Alliot-Marie défend son ami tunisien, des questions sur l’avion


PARIS (Reuters) – Michèle Alliot-Marie a continué vendredi de plaider la bonne foi dans l’affaire de ses vacances en Tunisie, au coeur d’une polémique qui a éclipsé une rencontre avec son nouvel homologue tunisien.

La visite à Paris d’Ahmed Ounaïes, chef de la diplomatie du gouvernement d’union nationale récemment mis en place à Tunis, était l’occasion pour la ministre française des Affaires étrangères d’afficher sa proximité avec le nouveau régime.

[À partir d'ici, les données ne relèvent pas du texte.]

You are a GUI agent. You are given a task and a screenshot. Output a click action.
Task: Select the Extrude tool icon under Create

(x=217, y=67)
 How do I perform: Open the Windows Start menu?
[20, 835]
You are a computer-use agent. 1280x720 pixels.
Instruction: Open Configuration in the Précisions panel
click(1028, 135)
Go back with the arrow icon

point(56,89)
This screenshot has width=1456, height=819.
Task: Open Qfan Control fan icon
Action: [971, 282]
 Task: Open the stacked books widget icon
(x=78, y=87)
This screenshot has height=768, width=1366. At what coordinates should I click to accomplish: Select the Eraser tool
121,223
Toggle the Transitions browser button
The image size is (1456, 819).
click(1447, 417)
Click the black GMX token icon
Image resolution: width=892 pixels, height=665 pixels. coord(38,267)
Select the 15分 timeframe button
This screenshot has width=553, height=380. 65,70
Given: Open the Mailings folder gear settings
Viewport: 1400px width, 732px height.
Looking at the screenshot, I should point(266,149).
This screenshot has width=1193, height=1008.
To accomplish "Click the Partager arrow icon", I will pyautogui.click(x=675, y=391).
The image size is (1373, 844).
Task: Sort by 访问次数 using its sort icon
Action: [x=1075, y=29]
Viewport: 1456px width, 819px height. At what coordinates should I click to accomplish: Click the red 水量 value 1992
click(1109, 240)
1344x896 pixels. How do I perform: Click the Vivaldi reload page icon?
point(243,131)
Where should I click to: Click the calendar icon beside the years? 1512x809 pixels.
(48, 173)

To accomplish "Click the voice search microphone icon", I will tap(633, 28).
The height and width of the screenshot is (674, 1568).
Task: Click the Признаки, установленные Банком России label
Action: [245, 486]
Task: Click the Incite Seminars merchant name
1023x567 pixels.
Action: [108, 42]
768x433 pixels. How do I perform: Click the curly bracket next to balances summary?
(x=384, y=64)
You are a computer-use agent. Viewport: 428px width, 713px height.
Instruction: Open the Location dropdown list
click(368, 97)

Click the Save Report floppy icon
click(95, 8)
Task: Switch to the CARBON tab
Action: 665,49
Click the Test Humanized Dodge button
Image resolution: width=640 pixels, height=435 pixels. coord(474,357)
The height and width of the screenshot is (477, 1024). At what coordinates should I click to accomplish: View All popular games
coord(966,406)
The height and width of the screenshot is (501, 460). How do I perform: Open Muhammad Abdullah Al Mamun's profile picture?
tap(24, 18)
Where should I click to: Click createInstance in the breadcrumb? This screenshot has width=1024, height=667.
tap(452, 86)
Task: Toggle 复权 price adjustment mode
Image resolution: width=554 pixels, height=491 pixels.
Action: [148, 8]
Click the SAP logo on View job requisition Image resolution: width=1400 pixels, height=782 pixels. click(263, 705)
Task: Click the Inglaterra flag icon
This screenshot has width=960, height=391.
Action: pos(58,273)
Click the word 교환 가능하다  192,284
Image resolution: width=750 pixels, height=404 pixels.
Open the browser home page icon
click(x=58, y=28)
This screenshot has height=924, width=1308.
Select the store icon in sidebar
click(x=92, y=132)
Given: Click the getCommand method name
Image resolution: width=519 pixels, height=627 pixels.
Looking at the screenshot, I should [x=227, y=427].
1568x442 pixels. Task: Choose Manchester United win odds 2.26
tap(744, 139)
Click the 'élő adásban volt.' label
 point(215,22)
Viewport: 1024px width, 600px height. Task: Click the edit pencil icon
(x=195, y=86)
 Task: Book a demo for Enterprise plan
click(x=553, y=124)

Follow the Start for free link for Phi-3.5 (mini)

Michèle Alliot-Marie est accusée par l’opposition d’avoir manqué à ses obligations de chef de la diplomatie en voyageant en Tunisie deux semaines avant le renversement du président Zine Ben Ali et en utilisant l’avion privé d’un ami aux relations contestées avec le clan du président déchu.

La ministre s’est félicitée de l’absence de son ami, Aziz Miled, de liste des personnalités tunisiennes dont l’Union européenne va geler les avoirs, preuve selon elle qu’il était non pas un proche de Ben Ali mais une victime du régime.

Aziz Miled a également été retiré de la liste des personnes dont la Suisse a gelé les avoirs, a annoncé Berne, qui a modifié sa liste « en fonction des procédures judiciaires engagées et prévues en Tunisie ».

Le site Mediapart écrit vendredi que l’avion utilisé par la ministre appartenait davantage au beau-frère de Zine Ben Ali, Belhassen Trabelsi, qu’à Aziz Miled.

Le jet est enregistré au nom de la compagnie Karthago Airlines de Belhassen Trabelsi, qui a fusionné en 2008 avec la compagnie d’Aziz Miled, Nouvelair.

Selon l’historique des vols du jet que s’est procuré Mediapart, il a été utilisé le 14 janvier, soir de la fuite de Ben Ali, pour faire la liaison Tunis-Cagliari, en Sardaigne. On ignore la destination finale du jet ce soir-là.

RÈGLES DE BONNE CONDUITE

« Que ce monsieur voyageait dans cet avion, c’est possible, je n’en sais rien. Quand je monte dans un avion, je demande rarement qui a déjà utilisé l’avion », a dit la ministre lors d’une conférence de presse. Pour son cabinet, l’article de Mediapart ne comprend aucune information nouvelle.

L’historique des vols montre aussi que l’avion a effectué en octobre dernier les trajets Tunis-Biarritz et Biarritz-Paris. Biarritz est l’aéroport le plus proche de Saint-Jean-de-Luz, fief de Michèle Alliot-Marie.

La ministre était ce week-end-là à Saint-Jean-de-Luz pour un festival de cinéma et n’a pas utilisé l’avion, dit son entourage, sans exclure qu’Aziz Miled ait été hébergé ce week-end-là par la famille Alliot-Marie.

La numéro trois du gouvernement a été défendue du bout des lèvres par sa hiérarchie. Le Premier ministre, François Fillon, n’a rien dit à l’Assemblée nationale pour lui réaffirmer sa confiance, comme il l’avait souvent fait, par exemple, pour l’ancien ministre du Travail Eric Woerth. Il attendu jeudi pour la défendre et dénoncer « une polémique politicienne ».

Le cadeau d’un homme d’affaires à Michèle Alliot-Marie durant ses vacances n’est pas en infraction avec les règles de bonne conduite édictées par Nicolas Sarkozy l’été dernier.

La lettre du président à François Fillon demandait que « tous les frais liés à la vie privée (des ministres) soient acquittés sur leurs deniers personnels et non sur des budgets publics ».

Le rapport de la commission pour la prévention des conflits d’intérêts, remis la semaine dernière à Nicolas Sarkozy, préconise en revanche d’inscrire dans la loi « une règle interdisant les cadeaux, libéralités et invitations aux acteurs publics, à l’exception de l’hospitalité ‘conventionnelle’ et des cadeaux mineurs », d’une valeur inférieure à 150 euros, comme c’est le cas pour les commissaires européens.